Data for processing: Begin

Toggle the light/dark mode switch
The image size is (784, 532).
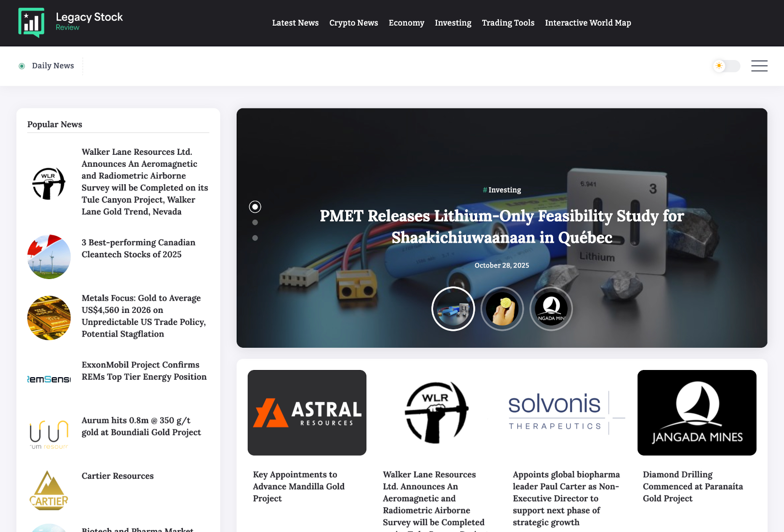[726, 66]
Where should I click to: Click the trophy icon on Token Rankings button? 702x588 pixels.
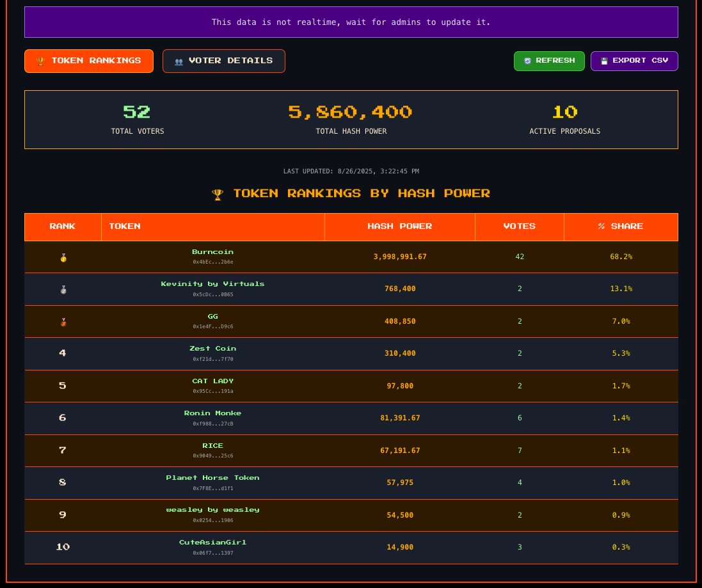click(x=39, y=61)
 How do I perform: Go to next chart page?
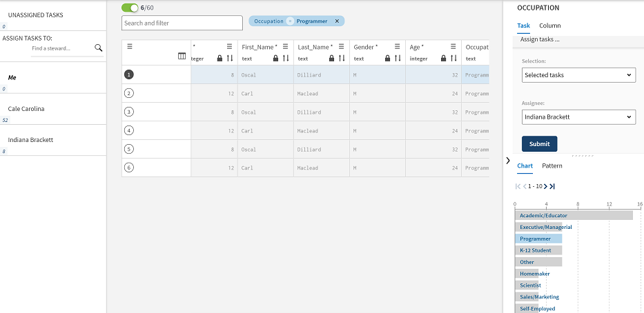coord(545,186)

Data for processing: End

*Work required*.
The reply must match the records exactly, apart from the pictures, which are left out.

*Task output*.
Toggle the light/dark mode switch
The image size is (784, 532).
[726, 66]
Where should I click to: Click the trophy icon on Token Rankings button? 702x588 pixels.
click(x=39, y=61)
 How do I perform: Go to next chart page?
coord(545,186)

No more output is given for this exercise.